Tackling sex differences in affective disorder risk from a therapeutic angle, LeGates et al. examine key factors underlying synaptic transmission and neuronal plasticity that may determine antidepressant drug efficacy (Legates et al., 2018). In addition to affective disorders, dramatic sex differences across pain and addiction neurocircuits have contributed to disparities in therapeutic drug treatment and addiction outcomes. Averitt et al. discuss significant differences in pain pathways, pain tolerance, and drug receptor pharmacology, all factors pertinent and vital to solving the current opioid crisis (Averitt et al., 2018).
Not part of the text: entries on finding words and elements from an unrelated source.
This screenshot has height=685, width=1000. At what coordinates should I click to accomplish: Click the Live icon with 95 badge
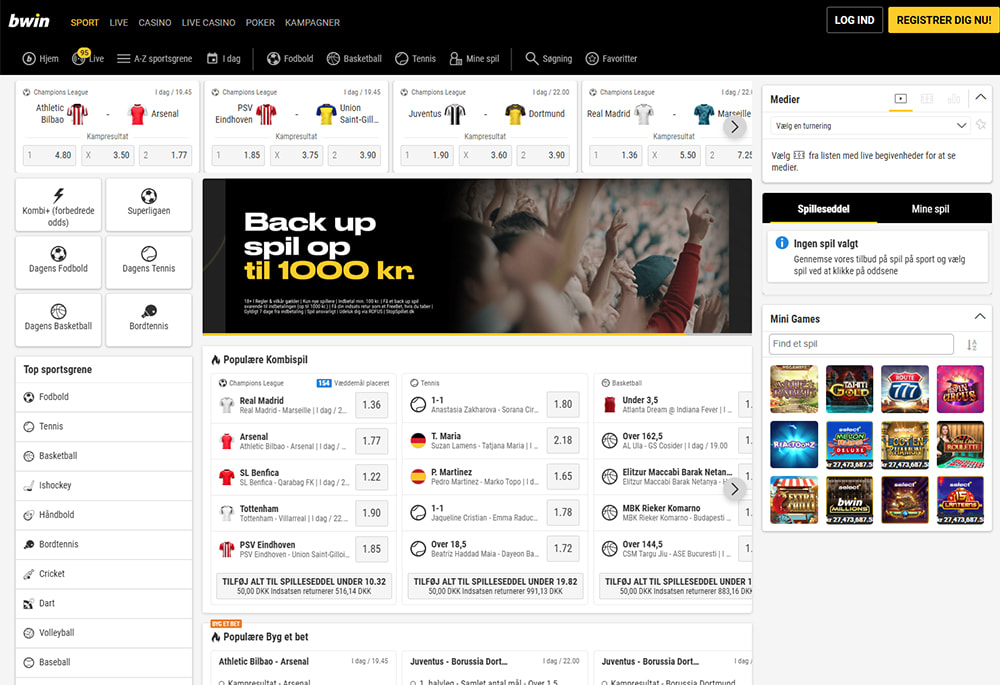[x=79, y=59]
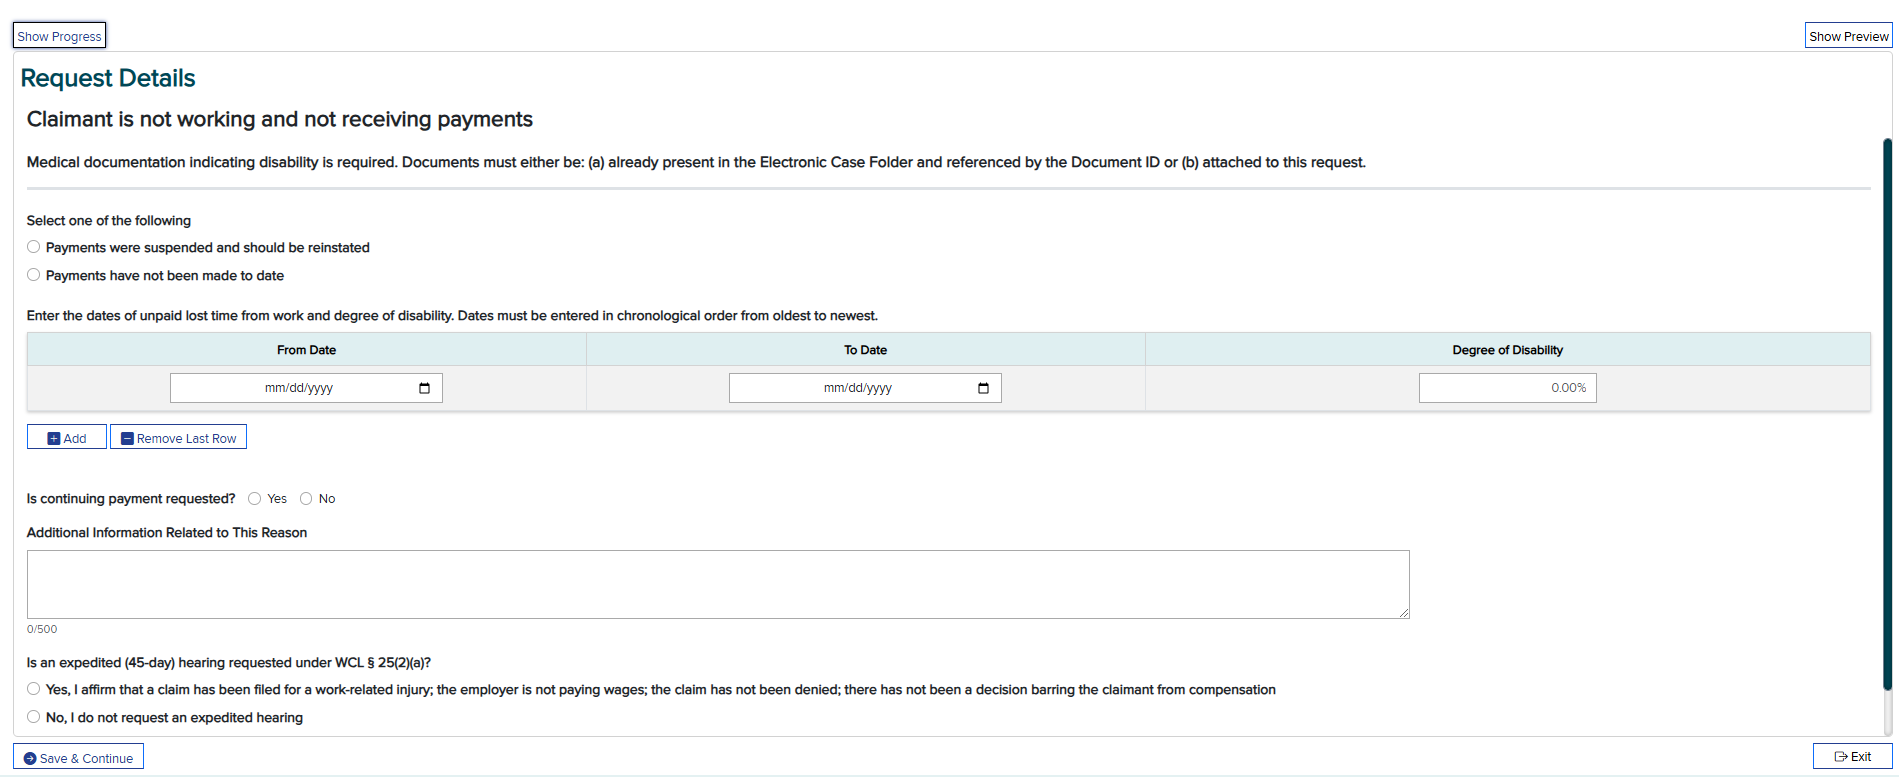Image resolution: width=1899 pixels, height=777 pixels.
Task: Click the Additional Information text area
Action: 717,584
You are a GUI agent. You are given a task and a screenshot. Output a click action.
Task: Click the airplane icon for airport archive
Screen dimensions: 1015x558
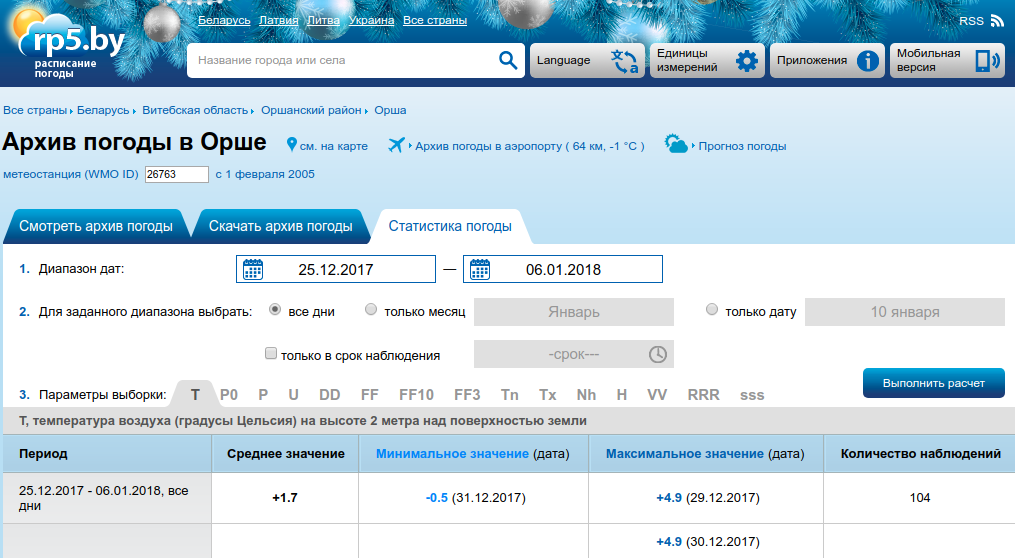tap(397, 146)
Examining reward circuits important to addiction, Becker and Chartoff build a conceptual blueprint detailing all levels, from the molecular and epigenetic, to the physiological and behavioural, that underlie sex differences in disease and substance abuse risk (Becker and Chartoff, 2018).
Finally, as we progress across the lifespan in this special issue, processes involved in aging become significant additional factors in neuropsychiatric disease, where women are at greater risk for dementia, and during the window of dynamic hormonal changes of the peripubertal transition women again present with a greater risk for affective disorders and schizophrenia (Bale and Epperson, 2015). One of the major peripheral systems thought to be contributing to this disparity is the immune system. Rainville and Hodes discuss the importance of known sex differences in the immune system where females typically have a more reactive immune response and examine how this may contribute to neural dysfunction, especially when added to an already taxed aging brain (Rainville and Hodes, 2018). One of the major mammalian brain structures contributing to dramatic sex differences in aging is the hippocampus. The hippocampus is vital to cognitive function, including learning, flexibility, and pattern separation. In our last review of this special issue, Yagi and Galea discuss the layers of known sex differences in hippocampal plasticity and neurogenesis, and how an appreciation of these differences may provide greater insight into mechanisms related to flexibility and aging.
While these timely reviews demonstrate valuable insight into the importance of
examining sex differences spanning the lifespan, additional work is needed. As our
environment becomes ever increasingly complex, understanding how sex differences
impact disease risk and resilience will only become more critical. For example, there is
a growing need for understanding sex differences in how social media is utilized and its
effects on the developing and maturing brain, from fragmented parental care to
adolescent screen addiction, all of which impact mental health (Baram and Bolton, 2018;
Casey et al., 2015). Importantly, this special issue highlights the causal and mechanistic
value in cases where significant sex differences are found, as well as when they’re not;
where sex differences may arise at one period of life and disappear in another. Lastly,
this special issue reinforces the message that males are not the control, and females
are not more variable. The value is in appreciating the difference. Sex matters.
Funding supplied by the National Institute of Health.